- **PROVIDED ENTRIES**

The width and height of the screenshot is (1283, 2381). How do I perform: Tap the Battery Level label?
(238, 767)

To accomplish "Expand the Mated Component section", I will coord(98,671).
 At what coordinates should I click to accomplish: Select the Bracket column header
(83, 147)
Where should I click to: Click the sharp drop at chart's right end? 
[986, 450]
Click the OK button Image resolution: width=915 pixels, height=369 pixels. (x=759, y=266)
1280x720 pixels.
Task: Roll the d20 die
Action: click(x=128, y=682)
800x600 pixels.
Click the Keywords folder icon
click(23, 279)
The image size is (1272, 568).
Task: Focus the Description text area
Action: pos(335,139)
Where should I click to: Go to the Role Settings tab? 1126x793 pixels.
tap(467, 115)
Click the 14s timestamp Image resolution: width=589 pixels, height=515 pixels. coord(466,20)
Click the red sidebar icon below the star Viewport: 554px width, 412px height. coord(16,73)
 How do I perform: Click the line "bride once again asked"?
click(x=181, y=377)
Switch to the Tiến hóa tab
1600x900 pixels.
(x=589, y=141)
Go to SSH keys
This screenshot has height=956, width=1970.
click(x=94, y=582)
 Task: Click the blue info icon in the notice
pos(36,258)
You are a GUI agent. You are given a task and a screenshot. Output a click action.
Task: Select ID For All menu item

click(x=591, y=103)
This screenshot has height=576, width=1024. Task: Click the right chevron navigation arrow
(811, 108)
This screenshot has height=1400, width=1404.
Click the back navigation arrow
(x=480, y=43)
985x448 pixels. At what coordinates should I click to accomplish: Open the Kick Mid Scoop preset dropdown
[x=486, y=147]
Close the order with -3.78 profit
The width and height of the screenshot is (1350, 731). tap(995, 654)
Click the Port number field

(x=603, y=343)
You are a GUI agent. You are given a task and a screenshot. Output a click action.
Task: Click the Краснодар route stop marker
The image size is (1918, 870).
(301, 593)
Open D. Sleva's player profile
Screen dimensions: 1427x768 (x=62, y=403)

- **PROBLEM DETAILS**
Each entry above needs to be retyped exactly.

- **EXERCISE SOLUTION**
The width and height of the screenshot is (1283, 2381). How do I perform: Tap the Battery Level label?
(238, 767)

To accomplish "Expand the Mated Component section", I will coord(98,671).
 At what coordinates should I click to accomplish: Select the Bracket column header
(83, 147)
Where should I click to: Click the sharp drop at chart's right end? 
[986, 450]
Click the OK button Image resolution: width=915 pixels, height=369 pixels. (x=759, y=266)
1280x720 pixels.
Task: Roll the d20 die
Action: click(x=128, y=682)
800x600 pixels.
Click the Keywords folder icon
click(23, 279)
The image size is (1272, 568).
Task: Focus the Description text area
Action: pos(335,139)
Where should I click to: Go to the Role Settings tab? 1126x793 pixels.
tap(467, 115)
Click the 14s timestamp Image resolution: width=589 pixels, height=515 pixels. coord(466,20)
Click the red sidebar icon below the star Viewport: 554px width, 412px height. coord(16,73)
 How do I perform: Click the line "bride once again asked"?
click(x=181, y=377)
Switch to the Tiến hóa tab
1600x900 pixels.
(x=589, y=141)
Go to SSH keys
This screenshot has height=956, width=1970.
click(x=94, y=582)
 Task: Click the blue info icon in the notice
pos(36,258)
You are a GUI agent. You are given a task and a screenshot. Output a click action.
Task: Select ID For All menu item

click(x=591, y=103)
This screenshot has height=576, width=1024. Task: Click the right chevron navigation arrow
(811, 108)
This screenshot has height=1400, width=1404.
Click the back navigation arrow
(x=480, y=43)
985x448 pixels. At what coordinates should I click to accomplish: Open the Kick Mid Scoop preset dropdown
[x=486, y=147]
Close the order with -3.78 profit
The width and height of the screenshot is (1350, 731). tap(995, 654)
Click the Port number field

(x=603, y=343)
You are a GUI agent. You are given a task and a screenshot. Output a click action.
Task: Click the Краснодар route stop marker
The image size is (1918, 870).
(301, 593)
Open D. Sleva's player profile
Screen dimensions: 1427x768 (x=62, y=403)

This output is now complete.